From the description at the top of the project home page at
https://redis.io :
Redis is an open source (BSD licensed), in-memory data structure store,
used as a database, cache and message broker. It supports data
structures such as
strings, hashes, lists, sets, sorted sets with range
queries, bitmaps, hyperloglogs and geospatial indexes with radius
queries. Redis has built-in replication, Lua scripting, LRU eviction,
transactions and different levels of on-disk persistence, and provides
high availability via Redis Sentinel and automatic partitioning with
Redis Cluster.
The "learn more" link at the end of that paragraph leads to the page
https://redis.io/topics/introduction , which repeats the same paragraph, and then the third paragraph is:
In order to achieve its outstanding performance, Redis works with an
in-memory dataset. Depending on your use case, you can persist it either
by dumping the dataset to disk
every once in a while, or by appending each command to a
log. Persistence can be optionally
disabled, if you just need a feature-rich, networked, in-memory cache.
Yes, by default Redis holds data in memory only. You can configure Redis to save its data to disk for crash recovery purposes. The link to the descriptions is available from the above pages on the
redis.io site or from janerik's reply in this thread.

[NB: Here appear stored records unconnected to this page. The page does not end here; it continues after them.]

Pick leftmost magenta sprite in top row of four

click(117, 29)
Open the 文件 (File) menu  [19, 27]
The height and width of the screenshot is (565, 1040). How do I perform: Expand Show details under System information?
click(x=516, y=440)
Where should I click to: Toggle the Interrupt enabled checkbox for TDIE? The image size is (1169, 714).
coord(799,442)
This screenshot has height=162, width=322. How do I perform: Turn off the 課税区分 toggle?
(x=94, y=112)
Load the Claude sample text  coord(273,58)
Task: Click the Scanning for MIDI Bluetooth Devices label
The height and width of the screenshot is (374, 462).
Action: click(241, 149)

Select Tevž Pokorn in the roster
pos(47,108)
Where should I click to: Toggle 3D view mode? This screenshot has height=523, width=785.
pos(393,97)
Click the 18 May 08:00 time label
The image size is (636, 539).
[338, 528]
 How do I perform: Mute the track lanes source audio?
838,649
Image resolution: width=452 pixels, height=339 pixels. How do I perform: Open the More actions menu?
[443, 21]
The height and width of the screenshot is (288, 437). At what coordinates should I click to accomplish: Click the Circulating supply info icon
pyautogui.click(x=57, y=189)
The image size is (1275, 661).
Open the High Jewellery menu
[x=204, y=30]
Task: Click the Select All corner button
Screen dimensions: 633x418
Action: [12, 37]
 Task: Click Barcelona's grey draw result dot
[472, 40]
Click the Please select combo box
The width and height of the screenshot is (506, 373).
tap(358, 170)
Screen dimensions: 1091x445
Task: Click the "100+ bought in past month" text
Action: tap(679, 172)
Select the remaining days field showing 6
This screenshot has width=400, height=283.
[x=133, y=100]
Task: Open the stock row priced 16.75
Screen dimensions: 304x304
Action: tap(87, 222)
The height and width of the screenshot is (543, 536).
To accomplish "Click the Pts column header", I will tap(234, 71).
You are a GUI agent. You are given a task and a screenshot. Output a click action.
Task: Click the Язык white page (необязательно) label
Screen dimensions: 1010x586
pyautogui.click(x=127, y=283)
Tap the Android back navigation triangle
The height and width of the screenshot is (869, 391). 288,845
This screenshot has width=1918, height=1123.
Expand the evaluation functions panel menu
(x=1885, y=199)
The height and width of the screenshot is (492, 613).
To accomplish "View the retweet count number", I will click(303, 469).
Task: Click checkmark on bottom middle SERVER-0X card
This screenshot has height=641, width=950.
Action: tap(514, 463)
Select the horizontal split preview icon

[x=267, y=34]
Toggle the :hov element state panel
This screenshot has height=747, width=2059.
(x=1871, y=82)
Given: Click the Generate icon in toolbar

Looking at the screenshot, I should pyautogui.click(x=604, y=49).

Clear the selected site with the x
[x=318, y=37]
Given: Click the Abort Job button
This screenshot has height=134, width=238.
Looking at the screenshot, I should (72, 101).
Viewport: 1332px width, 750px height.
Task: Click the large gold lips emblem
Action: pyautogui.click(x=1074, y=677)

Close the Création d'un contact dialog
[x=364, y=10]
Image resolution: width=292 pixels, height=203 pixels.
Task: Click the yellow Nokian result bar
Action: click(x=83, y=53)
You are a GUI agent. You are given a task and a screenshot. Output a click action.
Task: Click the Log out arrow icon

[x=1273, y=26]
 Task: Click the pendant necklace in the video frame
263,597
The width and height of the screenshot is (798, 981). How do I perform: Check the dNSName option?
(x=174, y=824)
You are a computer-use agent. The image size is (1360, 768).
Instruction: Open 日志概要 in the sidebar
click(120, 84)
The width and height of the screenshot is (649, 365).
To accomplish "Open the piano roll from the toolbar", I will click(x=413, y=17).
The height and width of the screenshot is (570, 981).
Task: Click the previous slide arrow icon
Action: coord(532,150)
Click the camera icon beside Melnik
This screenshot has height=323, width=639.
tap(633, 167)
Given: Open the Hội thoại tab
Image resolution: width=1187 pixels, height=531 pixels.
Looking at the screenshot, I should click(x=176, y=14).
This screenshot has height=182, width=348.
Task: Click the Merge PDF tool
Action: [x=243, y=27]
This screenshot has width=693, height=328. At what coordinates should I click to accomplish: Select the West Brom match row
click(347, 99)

VERY IMPORTANT: Notice I described Redis writing to disk for the purpose of
recovering from a crash. Redis does
not write to disk in order to hold more data than will fit in RAM. You can use Redis Cluster to partition (shard) your data among multiple servers when the data will not fit into a single server's RAM, but each of those Redis processes holds its portion of the data in RAM only. Writes to disk are only made to allow recovery after a crash.